▶ **Data records**:
————
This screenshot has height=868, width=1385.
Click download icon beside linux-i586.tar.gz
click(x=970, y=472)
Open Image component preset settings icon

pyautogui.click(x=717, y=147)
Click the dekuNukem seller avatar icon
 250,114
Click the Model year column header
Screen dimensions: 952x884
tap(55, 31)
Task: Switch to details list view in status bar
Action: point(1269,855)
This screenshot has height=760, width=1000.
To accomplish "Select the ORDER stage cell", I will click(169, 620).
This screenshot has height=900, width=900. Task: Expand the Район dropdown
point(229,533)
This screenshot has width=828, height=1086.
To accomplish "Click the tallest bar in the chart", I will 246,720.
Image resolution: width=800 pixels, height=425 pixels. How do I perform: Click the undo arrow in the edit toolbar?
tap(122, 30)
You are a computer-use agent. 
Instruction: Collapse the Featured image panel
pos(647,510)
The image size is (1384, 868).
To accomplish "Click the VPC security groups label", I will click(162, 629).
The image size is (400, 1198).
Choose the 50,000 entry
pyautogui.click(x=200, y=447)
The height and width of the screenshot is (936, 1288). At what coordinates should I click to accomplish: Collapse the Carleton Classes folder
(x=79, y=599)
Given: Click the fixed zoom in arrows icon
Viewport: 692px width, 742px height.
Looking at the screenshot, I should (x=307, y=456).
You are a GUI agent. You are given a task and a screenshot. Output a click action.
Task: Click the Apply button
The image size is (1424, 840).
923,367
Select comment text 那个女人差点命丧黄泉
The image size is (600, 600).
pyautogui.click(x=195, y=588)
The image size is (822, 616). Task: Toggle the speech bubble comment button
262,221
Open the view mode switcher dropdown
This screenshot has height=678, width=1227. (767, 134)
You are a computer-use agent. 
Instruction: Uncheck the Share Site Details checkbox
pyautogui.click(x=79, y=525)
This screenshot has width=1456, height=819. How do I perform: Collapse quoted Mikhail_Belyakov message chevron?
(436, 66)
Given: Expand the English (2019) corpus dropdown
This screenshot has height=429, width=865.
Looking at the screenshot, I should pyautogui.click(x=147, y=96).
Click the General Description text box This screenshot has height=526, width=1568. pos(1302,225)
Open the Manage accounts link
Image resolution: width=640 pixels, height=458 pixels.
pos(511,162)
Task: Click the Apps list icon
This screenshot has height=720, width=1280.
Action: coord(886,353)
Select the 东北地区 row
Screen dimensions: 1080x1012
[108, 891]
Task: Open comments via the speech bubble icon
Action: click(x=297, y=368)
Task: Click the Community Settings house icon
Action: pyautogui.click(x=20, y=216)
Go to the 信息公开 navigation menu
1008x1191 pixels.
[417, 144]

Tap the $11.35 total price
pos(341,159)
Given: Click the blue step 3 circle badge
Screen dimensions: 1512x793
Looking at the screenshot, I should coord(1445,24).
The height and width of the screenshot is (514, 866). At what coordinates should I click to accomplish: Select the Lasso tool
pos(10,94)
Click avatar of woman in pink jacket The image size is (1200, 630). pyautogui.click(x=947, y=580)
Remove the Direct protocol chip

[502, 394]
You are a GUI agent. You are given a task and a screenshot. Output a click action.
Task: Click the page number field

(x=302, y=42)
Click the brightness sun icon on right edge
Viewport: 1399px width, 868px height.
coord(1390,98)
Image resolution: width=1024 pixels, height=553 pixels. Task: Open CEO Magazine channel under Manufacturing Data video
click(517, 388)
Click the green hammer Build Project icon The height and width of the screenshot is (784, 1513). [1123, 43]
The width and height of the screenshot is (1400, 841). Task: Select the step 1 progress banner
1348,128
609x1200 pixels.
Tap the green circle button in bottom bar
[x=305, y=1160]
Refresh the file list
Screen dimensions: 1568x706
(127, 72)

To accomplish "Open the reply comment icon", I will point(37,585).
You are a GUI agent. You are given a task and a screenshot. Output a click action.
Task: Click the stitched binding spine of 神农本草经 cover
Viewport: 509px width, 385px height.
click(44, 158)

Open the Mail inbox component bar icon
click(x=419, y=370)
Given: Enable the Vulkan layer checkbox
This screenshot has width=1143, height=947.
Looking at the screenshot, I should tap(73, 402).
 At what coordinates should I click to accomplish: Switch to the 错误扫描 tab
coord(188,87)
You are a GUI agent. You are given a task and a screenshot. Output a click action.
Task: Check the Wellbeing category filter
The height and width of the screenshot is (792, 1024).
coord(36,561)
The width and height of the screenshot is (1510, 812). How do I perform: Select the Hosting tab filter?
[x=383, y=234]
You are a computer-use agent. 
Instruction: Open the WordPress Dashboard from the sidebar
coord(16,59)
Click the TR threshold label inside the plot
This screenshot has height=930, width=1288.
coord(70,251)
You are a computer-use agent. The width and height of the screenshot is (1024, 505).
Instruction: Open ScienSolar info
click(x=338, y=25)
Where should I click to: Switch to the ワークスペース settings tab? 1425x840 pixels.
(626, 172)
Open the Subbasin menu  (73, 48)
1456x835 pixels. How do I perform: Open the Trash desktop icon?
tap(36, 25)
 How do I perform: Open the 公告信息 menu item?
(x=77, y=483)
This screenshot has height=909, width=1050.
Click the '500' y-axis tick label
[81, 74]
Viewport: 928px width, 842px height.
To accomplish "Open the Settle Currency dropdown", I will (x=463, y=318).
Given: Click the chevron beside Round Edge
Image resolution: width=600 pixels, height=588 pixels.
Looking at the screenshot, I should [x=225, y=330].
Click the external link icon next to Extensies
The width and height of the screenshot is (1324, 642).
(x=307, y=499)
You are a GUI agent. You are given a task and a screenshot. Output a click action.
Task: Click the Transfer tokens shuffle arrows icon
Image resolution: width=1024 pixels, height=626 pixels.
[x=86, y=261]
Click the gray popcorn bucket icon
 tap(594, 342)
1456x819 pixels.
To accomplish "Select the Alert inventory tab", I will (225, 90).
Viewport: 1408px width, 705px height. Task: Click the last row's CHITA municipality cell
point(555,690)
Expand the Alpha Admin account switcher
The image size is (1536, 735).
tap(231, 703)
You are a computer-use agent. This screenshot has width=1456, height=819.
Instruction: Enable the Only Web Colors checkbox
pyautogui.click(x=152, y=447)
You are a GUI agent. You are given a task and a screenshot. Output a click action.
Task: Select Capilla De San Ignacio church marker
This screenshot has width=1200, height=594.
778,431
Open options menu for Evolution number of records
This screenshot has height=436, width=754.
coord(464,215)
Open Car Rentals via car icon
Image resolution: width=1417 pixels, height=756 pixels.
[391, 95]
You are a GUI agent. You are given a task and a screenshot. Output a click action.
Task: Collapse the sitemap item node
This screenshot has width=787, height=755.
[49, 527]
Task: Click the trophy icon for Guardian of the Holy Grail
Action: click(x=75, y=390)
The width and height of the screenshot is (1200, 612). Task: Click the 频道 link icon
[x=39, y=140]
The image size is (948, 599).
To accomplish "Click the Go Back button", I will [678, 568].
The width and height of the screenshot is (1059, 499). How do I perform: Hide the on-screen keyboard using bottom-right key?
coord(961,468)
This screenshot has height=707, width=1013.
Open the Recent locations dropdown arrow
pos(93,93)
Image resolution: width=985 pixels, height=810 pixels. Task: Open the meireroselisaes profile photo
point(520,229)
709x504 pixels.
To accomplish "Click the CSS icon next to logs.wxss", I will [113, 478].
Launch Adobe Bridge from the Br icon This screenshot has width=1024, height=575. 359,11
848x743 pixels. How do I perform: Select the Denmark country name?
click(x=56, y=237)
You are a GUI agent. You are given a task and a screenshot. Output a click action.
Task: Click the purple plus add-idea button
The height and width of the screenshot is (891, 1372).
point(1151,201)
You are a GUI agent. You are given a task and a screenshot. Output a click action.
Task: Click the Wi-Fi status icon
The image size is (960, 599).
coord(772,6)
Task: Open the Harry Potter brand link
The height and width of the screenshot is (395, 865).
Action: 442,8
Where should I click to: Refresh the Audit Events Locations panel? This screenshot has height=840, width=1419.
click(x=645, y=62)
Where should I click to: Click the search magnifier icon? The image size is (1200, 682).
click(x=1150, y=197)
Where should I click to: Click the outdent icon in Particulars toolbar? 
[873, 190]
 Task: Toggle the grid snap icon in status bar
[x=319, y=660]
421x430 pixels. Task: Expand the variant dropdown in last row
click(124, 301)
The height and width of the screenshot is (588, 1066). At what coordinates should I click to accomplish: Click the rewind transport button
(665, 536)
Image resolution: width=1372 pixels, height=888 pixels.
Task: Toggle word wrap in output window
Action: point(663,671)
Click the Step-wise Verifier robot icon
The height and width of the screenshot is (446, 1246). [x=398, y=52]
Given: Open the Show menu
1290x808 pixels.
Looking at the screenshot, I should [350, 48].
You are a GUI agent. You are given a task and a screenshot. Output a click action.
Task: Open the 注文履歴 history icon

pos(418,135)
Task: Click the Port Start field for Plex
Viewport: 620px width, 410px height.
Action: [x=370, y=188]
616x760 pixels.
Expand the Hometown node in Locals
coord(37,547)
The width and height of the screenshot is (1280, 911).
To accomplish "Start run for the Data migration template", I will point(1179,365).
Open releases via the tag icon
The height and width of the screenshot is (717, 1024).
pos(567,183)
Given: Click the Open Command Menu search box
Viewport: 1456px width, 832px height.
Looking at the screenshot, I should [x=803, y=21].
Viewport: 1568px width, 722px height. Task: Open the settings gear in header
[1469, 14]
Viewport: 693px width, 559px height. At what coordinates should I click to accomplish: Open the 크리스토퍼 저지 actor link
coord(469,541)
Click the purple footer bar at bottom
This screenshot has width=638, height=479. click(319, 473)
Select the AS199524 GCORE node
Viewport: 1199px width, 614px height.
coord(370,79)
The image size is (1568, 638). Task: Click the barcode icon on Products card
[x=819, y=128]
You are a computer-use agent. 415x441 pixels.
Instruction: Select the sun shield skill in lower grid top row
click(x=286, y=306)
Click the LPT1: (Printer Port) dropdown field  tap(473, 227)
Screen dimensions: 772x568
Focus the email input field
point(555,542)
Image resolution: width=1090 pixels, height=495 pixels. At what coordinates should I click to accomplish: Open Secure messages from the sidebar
————
▶ **OBJECTIVE**: Locate each line in the records that contains the word "Refresh" and copy those lines.

▶ **RESULT**:
Refresh the file list
Where should I click to: Refresh the Audit Events Locations panel? This screenshot has height=840, width=1419.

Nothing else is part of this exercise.